У нее в документах не было имени
Меня часто спрашивают, почему я стала брать детей под опеку. Это не было спонтанно, это было после долгих сомнений – привязанность означает несвободу. Я не хотела стать несвободной. Я не хотела боятся больше, чем я боялась – еще за кого-то другого.
Но как-то вот я все больше приближалась к тому, что если я действительно верю, то надо верить до конца и полностью. А это означает – довериться вместе с тем, кого ты любишь больше всего на свете.
Перед этим был долгий период, когда я работала с детьми, и детей, которых родители бросили, было много, слишком много. Я работала с новорожденными и детьми раннего возраста, это была моя специальность. Это была середина 90-х. Тогда дети часто лежали отдельно от матерей, но матери приходили и кормили их, если у них сохранялось грудное молоко. По часам.
Я выходила в ночь, когда кормление уже заканчивалось. Но даже не видя матерей я знала по детям, кто из них отказник. Они отличались тем, что чаще кричали, были меньше размером, хуже набирали вес. И вообще – выглядели потерянными.

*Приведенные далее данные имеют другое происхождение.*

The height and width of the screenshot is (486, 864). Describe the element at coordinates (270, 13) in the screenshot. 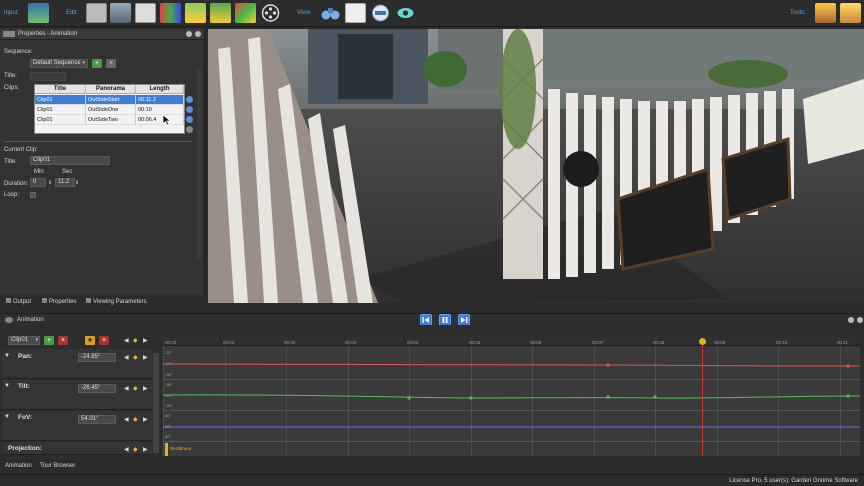

I see `film-reel-icon` at that location.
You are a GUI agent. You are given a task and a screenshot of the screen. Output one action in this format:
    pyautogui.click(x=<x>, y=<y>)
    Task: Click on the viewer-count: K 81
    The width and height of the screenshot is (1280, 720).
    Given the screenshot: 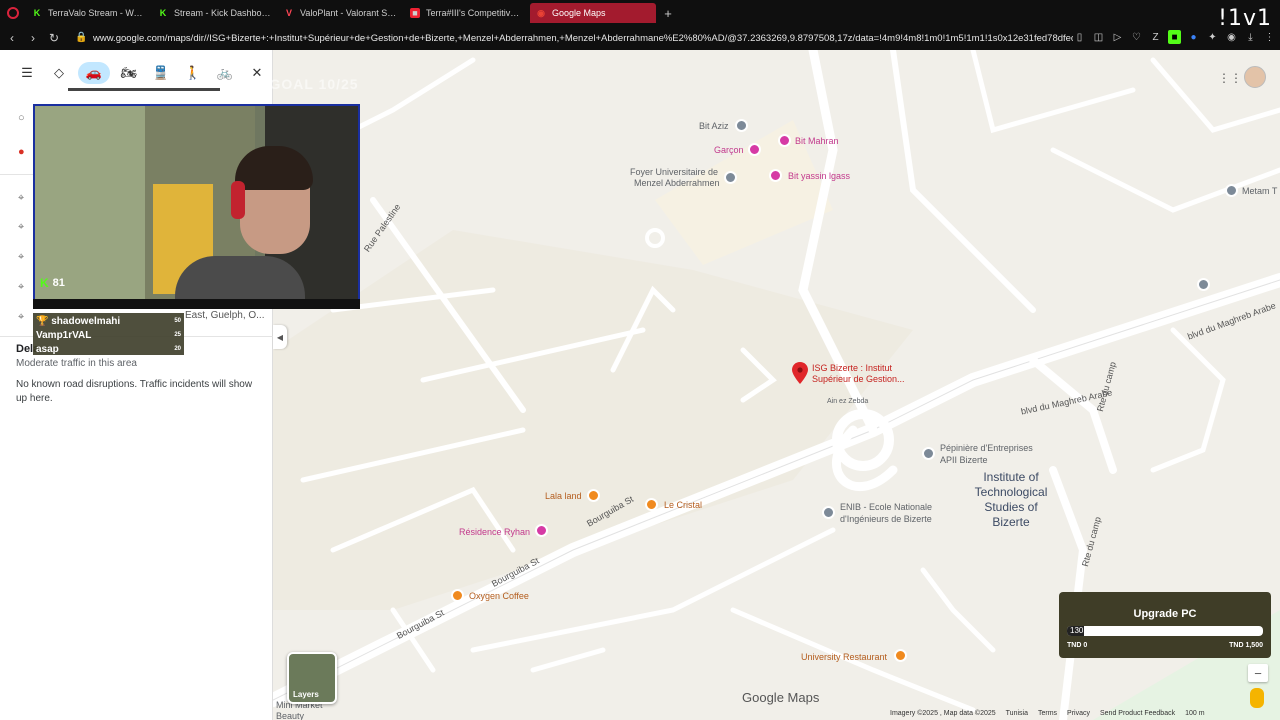 What is the action you would take?
    pyautogui.click(x=52, y=283)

Они даже плакали по-другому. Просто по голосу можно было сказать, что ребенок один. Дети выглядели очень беззащитными. Я пришла к выводу, что защита детей – любовь их родителей. Если ее нет – ребенок вынужден сам выстраивать свою защиту, и с этим и связаны все отличия. Но, конечно, силы слишком неравны.
Эту девочку я сама назвала Светой – у нее в документах не было имени. Только фамилия, и стояло пол «ж».
У нее была спинномозговая грыжа, открытая, на уровне поясницы. Коротко говоря, суть этого недостатка развития в том, что позвоночник имеет отверстие, и через него спинной мозг соприкасается с внешней средой. В спинном мозге есть жидкость, которая в норме сохраняется внутри – но не при открытой спинномозговой грыже. В этом случае она вытекает наружу постоянно.
Это также так называемые ворота для инфекции, они означают, что любая зараза проникает сразу в спинной мозг, а через него в головной. Надо оперировать таких детей сразу после рождения, закрывать отверстие, через которое течет спинномозговая жидкость.
Но у нас это тогда вообще не делалось.
Хотя нейрохирурги утверждали, что могут это оперировать, но осматривая ребенка писали – «операция не показана», безо всяких пояснений. И по сути это был приговор к медленной мучительной смерти.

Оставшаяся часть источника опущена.